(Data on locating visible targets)
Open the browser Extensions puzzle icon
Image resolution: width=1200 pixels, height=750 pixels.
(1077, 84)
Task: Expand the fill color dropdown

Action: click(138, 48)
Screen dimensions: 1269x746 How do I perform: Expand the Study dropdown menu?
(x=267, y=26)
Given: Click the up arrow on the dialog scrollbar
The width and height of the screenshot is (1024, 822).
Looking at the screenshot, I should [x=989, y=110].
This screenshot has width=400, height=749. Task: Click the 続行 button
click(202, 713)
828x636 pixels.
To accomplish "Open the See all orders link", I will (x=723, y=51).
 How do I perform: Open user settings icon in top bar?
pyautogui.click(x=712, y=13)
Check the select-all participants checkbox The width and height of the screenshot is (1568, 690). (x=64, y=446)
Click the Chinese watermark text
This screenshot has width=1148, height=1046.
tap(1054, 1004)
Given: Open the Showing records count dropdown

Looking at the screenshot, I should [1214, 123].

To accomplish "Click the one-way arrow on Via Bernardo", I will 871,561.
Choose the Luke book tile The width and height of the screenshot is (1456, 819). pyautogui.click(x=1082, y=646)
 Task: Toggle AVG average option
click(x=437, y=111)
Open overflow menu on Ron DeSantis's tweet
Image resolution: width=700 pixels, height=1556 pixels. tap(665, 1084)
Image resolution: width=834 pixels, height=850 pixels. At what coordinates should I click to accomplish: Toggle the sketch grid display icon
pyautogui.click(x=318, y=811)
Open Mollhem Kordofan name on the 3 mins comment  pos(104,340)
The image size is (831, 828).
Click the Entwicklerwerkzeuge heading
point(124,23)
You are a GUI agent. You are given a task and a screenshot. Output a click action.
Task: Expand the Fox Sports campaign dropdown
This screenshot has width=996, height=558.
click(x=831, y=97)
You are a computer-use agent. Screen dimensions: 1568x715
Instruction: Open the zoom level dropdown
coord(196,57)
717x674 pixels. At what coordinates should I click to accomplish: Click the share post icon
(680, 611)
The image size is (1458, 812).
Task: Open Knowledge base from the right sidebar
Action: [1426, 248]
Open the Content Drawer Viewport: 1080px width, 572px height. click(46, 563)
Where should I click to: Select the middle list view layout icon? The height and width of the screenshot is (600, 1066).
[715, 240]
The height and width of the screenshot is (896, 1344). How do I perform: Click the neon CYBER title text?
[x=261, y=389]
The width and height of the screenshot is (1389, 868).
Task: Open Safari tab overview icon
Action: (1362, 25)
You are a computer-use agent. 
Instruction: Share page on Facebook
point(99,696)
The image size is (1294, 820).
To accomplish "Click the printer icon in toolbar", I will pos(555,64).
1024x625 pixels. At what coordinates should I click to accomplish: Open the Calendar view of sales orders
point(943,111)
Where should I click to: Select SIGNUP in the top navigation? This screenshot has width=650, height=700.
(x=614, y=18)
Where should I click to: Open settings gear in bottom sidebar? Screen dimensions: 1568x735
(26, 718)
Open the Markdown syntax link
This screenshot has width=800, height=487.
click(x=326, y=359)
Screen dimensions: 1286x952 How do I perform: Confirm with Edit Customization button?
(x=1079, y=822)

Task to carry out:
Format every line of the records above as a JSON list of strings, one string per line, omitting blank lines.

Task output:
[
  "Open the browser Extensions puzzle icon",
  "Image resolution: width=1200 pixels, height=750 pixels.",
  "(1077, 84)",
  "Task: Expand the fill color dropdown",
  "Action: click(138, 48)",
  "Screen dimensions: 1269x746 How do I perform: Expand the Study dropdown menu?",
  "(x=267, y=26)",
  "Given: Click the up arrow on the dialog scrollbar",
  "The width and height of the screenshot is (1024, 822).",
  "Looking at the screenshot, I should [x=989, y=110].",
  "This screenshot has width=400, height=749. Task: Click the 続行 button",
  "click(202, 713)",
  "828x636 pixels.",
  "To accomplish \"Open the See all orders link\", I will (x=723, y=51).",
  " How do I perform: Open user settings icon in top bar?",
  "pyautogui.click(x=712, y=13)",
  "Check the select-all participants checkbox The width and height of the screenshot is (1568, 690). (x=64, y=446)",
  "Click the Chinese watermark text",
  "This screenshot has width=1148, height=1046.",
  "tap(1054, 1004)",
  "Given: Open the Showing records count dropdown",
  "Looking at the screenshot, I should [1214, 123].",
  "To accomplish \"Click the one-way arrow on Via Bernardo\", I will 871,561.",
  "Choose the Luke book tile The width and height of the screenshot is (1456, 819). pyautogui.click(x=1082, y=646)",
  " Task: Toggle AVG average option",
  "click(x=437, y=111)",
  "Open overflow menu on Ron DeSantis's tweet",
  "Image resolution: width=700 pixels, height=1556 pixels. tap(665, 1084)",
  "Image resolution: width=834 pixels, height=850 pixels. At what coordinates should I click to accomplish: Toggle the sketch grid display icon",
  "pyautogui.click(x=318, y=811)",
  "Open Mollhem Kordofan name on the 3 mins comment  pos(104,340)",
  "The image size is (831, 828).",
  "Click the Entwicklerwerkzeuge heading",
  "point(124,23)",
  "You are a GUI agent. You are given a task and a screenshot. Output a click action.",
  "Task: Expand the Fox Sports campaign dropdown",
  "This screenshot has width=996, height=558.",
  "click(x=831, y=97)",
  "You are a computer-use agent. Screen dimensions: 1568x715",
  "Instruction: Open the zoom level dropdown",
  "coord(196,57)",
  "717x674 pixels. At what coordinates should I click to accomplish: Click the share post icon",
  "(680, 611)",
  "The image size is (1458, 812).",
  "Task: Open Knowledge base from the right sidebar",
  "Action: [1426, 248]",
  "Open the Content Drawer Viewport: 1080px width, 572px height. click(46, 563)",
  "Where should I click to: Select the middle list view layout icon? The height and width of the screenshot is (600, 1066).",
  "[715, 240]",
  "The height and width of the screenshot is (896, 1344). How do I perform: Click the neon CYBER title text?",
  "[x=261, y=389]",
  "The width and height of the screenshot is (1389, 868).",
  "Task: Open Safari tab overview icon",
  "Action: (1362, 25)",
  "You are a computer-use agent. ",
  "Instruction: Share page on Facebook",
  "point(99,696)",
  "The image size is (1294, 820).",
  "To accomplish \"Click the printer icon in toolbar\", I will pos(555,64).",
  "1024x625 pixels. At what coordinates should I click to accomplish: Open the Calendar view of sales orders",
  "point(943,111)",
  "Where should I click to: Select SIGNUP in the top navigation? This screenshot has width=650, height=700.",
  "(x=614, y=18)",
  "Where should I click to: Open settings gear in bottom sidebar? Screen dimensions: 1568x735",
  "(26, 718)",
  "Open the Markdown syntax link",
  "This screenshot has width=800, height=487.",
  "click(x=326, y=359)",
  "Screen dimensions: 1286x952 How do I perform: Confirm with Edit Customization button?",
  "(x=1079, y=822)"
]